Data container and its alias¶
Data container bases on TensorDict¶
Given a bunch of arbitrary potential functions organized in some inexplicable order, managing the intermediate variables will be a problem. To solve this problem, we use the TensorDict class to manage namespace and variabel. TensorDict is a nested dictionary-like class that inherits properties from tensors, such as indexing, shape operations, casting to device etc.
The TensorDict instance we use flows through the potentials has a protocol:
atoms. bonds and pairs store the information of the bond and non-bonded interactions. The target value of a dataset like energy and forces are stored in the labels. The predicted value of the model is stored in the predicts. TensorDict behaves more than a dictionary, it can be indexed by multiple strings or tuple of string:
from tensordict import TensorDict
td = TensorDict({
"atoms": {
"positions": torch.randn(10, 3),
"charges": torch.randn(10),
},
"pairs": {
"diff": torch.randn(10, 10, 3),
"i": torch.randint(0, 10, (10,)),
"j": torch.randint(0, 10, (10,)),
},
"labels": {
"energy": torch.randn(10),
"forces": torch.randn(10, 3),
}
})
assert td["atoms", "positions"].shape == (10, 3)

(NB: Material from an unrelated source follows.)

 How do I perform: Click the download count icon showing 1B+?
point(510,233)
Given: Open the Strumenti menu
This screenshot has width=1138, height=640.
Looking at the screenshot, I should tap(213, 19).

assert td[("pairs", "diff")].shape == (10, 10, 3)
customized namespace
Most built-in modules follow the protocol mentioned above, but you can still define your own—just ensure consistency.
Alias for nested keys¶
You may find the key of TensorDict is a bit verbose, either without intelligence or too long. To make the code more readable, we provide a set of aliases for the keys. The aliases are defined in the molpot.alias module. For example, the R or xyz alias is defined as ("atoms", "R"). You can use the alias to index the TensorDict instance:
from molpot import alias
assert td[alias.R].shape == (10, 3)
assert td[alias.pair_diff].shape == (10, 10, 3)
Why use alias? - part 2
Another reason to introduce the alias is trying to make internal units / shape consistent, as well as comments and documentation. But it's little bit hard to find a elegant solution.